Habría quien vea como un sinsentido que en el fútbol haya leyendas que se erigen en ello tras sólo un día. Tras un momento o un tanto. Pero hay goles y goles, y basta examinar ese museo del recuerdo que es la memoria de Arsenio Iglesias para comprender que el de Iliyan Kiriakov jamás será descatalogado de la colección más ilustre del arteixán. Eso lo dice todo. Han pasado ya 25 años desde aquella agónica promoción de permanencia en Primera ante el Betis, pero el búlgaro tampoco se olvidó de él. Ni de cómo llegó a A Coruña.

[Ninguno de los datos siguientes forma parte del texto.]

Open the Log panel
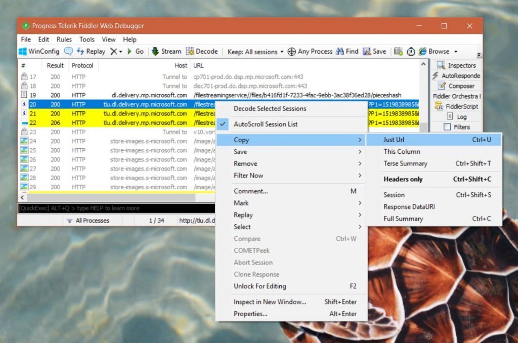This screenshot has width=518, height=343. pos(457,116)
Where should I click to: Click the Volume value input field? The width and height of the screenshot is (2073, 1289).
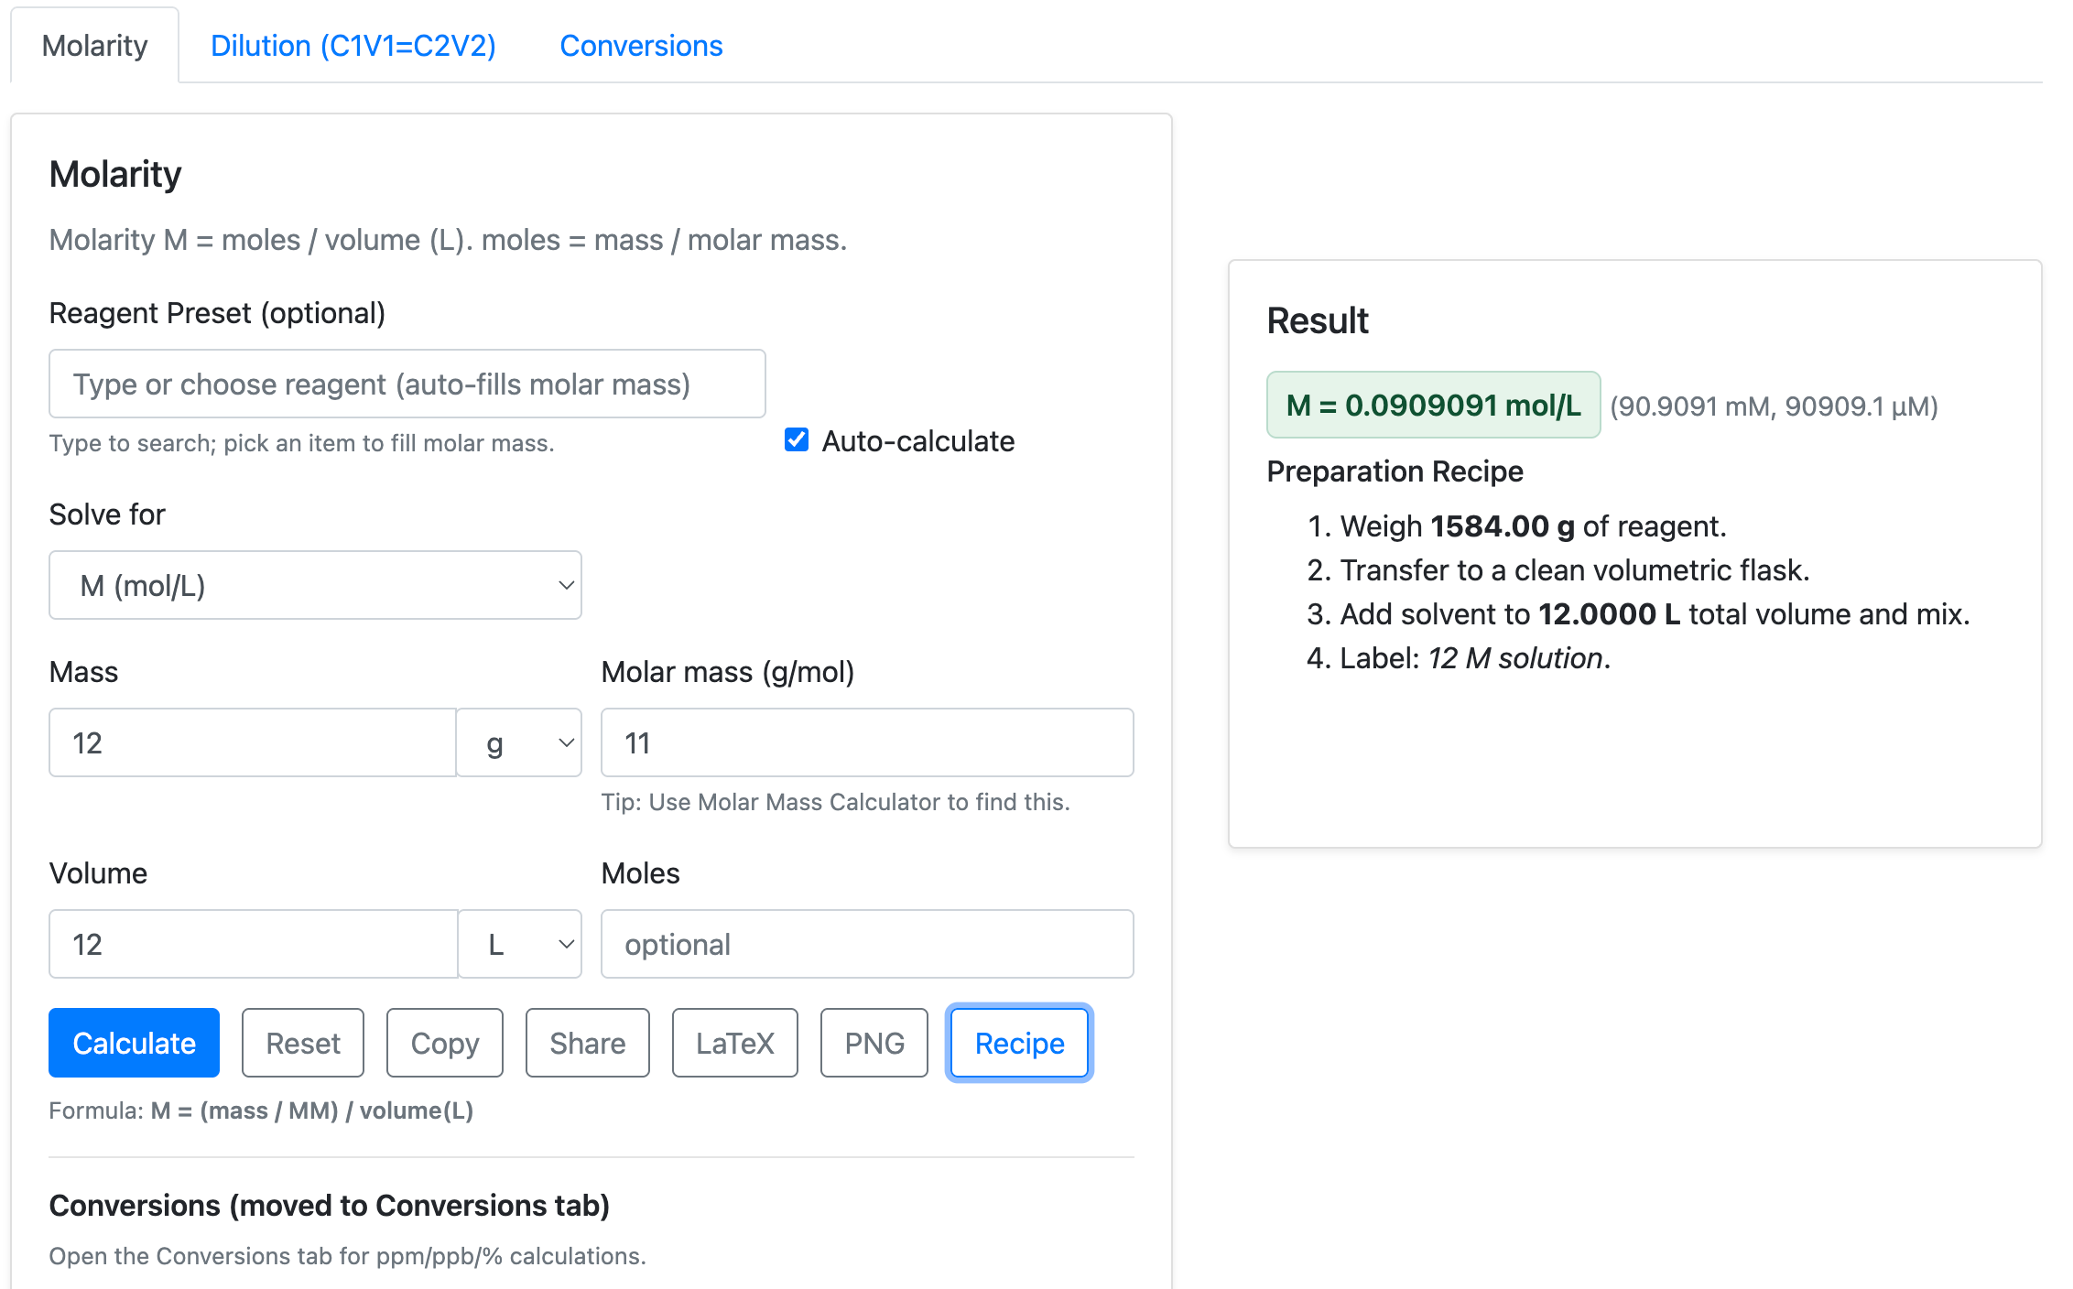point(254,944)
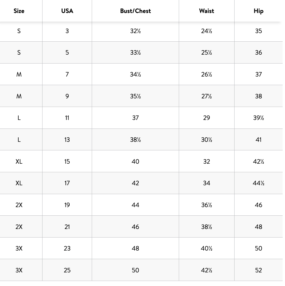Viewport: 285px width, 286px height.
Task: Select the USA size 7 cell
Action: pyautogui.click(x=67, y=74)

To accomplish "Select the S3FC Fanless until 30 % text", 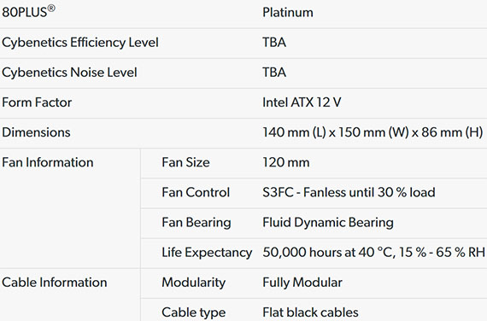I will click(x=349, y=192).
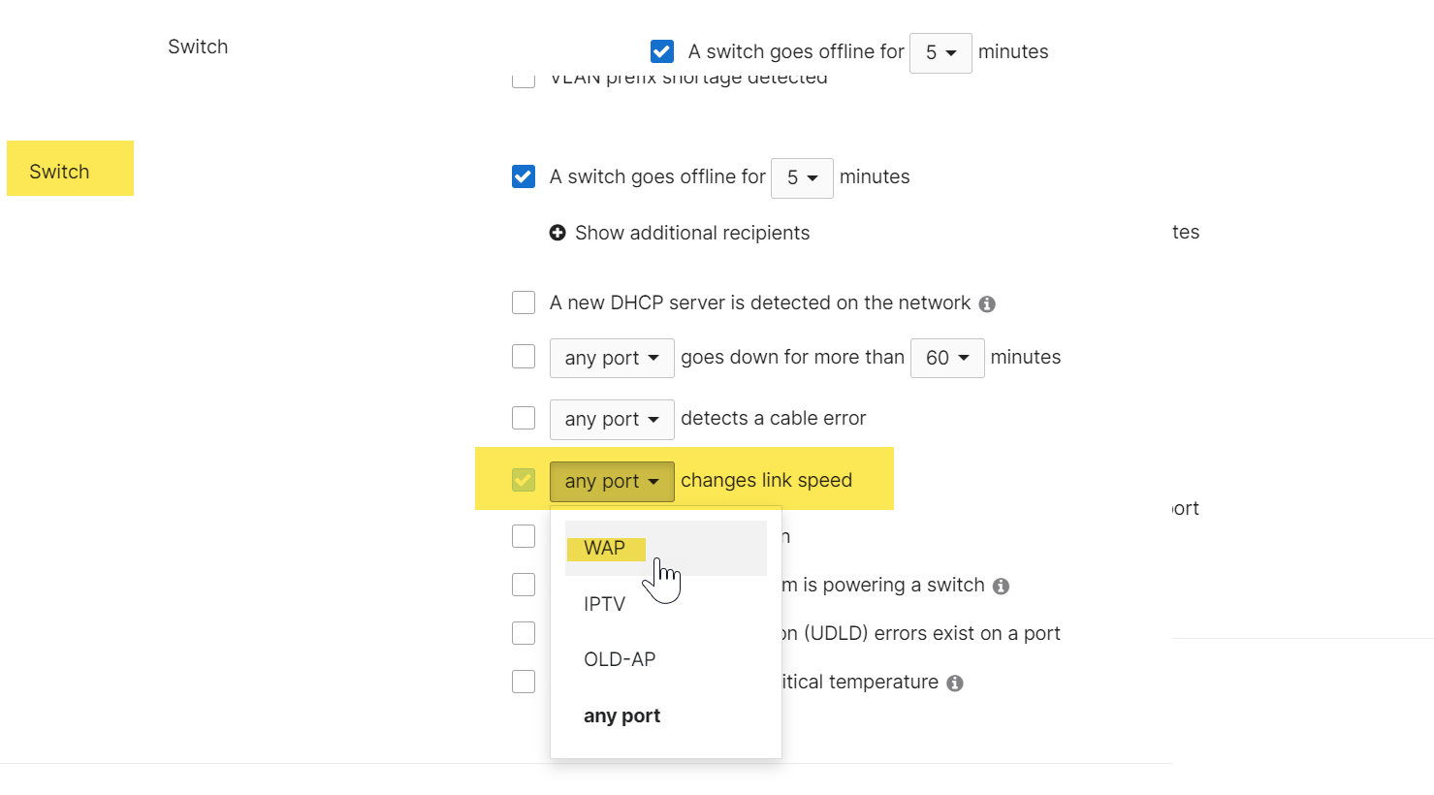Select WAP from the port dropdown list

click(x=605, y=548)
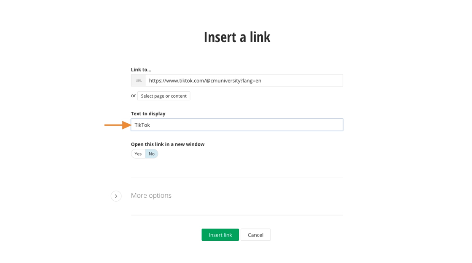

«Dime, ¿está vivo Arsenio?». Al otro lado del teléfono, un Kiriakov que aún se maneja por momentos en castellano. Lo suficiente como para detallar con mimo su vida actual, la de un segundo entrenador empeñado en devolver a la élite al equipo que le formó y desde el que dio el salto al Deportivo: el Etar Veliko Tarnovo. «Ganamos el campeonato en 1991 y el equipo llegó a jugar la Champions, pero fue cayendo poco a poco. Ahora estamos intentando recuperarlo. Sí, estamos en Segunda, pero en la primera plaza», relata con orgullo.
Algo de su peleona forma de jugar en los 90 permanece en su discurso lejos del césped, donde vivió un Mundial junto a Stoichkov y Balakov en Estados Unidos. Tiempo antes, ya había llegado a España: «Mi agente era Miroslav Devic, el mismo que el de Djukic. Vino a Bulgaria a hablar conmigo antes de empezar la Liga y me dijo que tenía dos posibilidades para irme: una era el Espanyol, donde había firmado Ljubo Petrovic como entrenador ese mismo verano tras ganar la Champions con el Estrella Roja; la otra, el Deportivo». Escogió Galicia.
«Decidí irme a Coruña. En parte, por mi agente. Y fue un traspaso que yo no me podía creer. Era la Primera División, la mejor liga de Europa en aquel momento. Imagínatelo. Jugar en el Camp Nou, en el Bernabéu, el Calderón… Fue un sueño», recuerda. Kiriakov no fue sólo un comodín para un Deportivo recién ascendido, también un elemento identitario en el ADN del aquel equipo, esforzado y sufrido tanto con Boronat como Arsenio. Y en esa lucha por fintar al descenso, un obrero del balón como el pelirrojo se vistió por un día de verso libre. Y lo hizo en casa, en Riazor.
Para algunos, en el estadio o pegados a la retransmisión de la Televisión de Galicia aquella jornada, recordar su salida al campo abre la puerta a una cuenta atrás hacia el éxtasis. Tal fue el ímpetu de Kiriakov: «Arsenio me dio muchas oportunidades, pero justo en aquel partido ante el Betis me dejó en el banquillo. Y con el 1-1 tuve unos 30 minutos espectaculares, porque estaba desesperado por saltar al campo y ayudar al equipo. Hasta fallé un penalti». No importó, porque lo que marró en el área grande ya lo había compensado minutos antes desde más allá de la frontal.
En su voz, la alegría de aquel logro, con el que puso, inconscientemente, el primer ladrillo de un conjunto memorable. La historia pudo haber sido muy distinta sin él. «Fui muy feliz. La ciudad era preciosa, y fue el mejor momento de mi carrera lejos de mi país. Solo puedo decir cosas buenas», señala ‘Kiri’, que antes de decir adiós mandó un abrazo a la ciudad y, a mayores, dejó un recado que aún está por cumplir: «Me gustaría ponerme en contacto con Sabin Bilbao. Era mi mejor amigo allí y estaría encantado de escucharle de nuevo».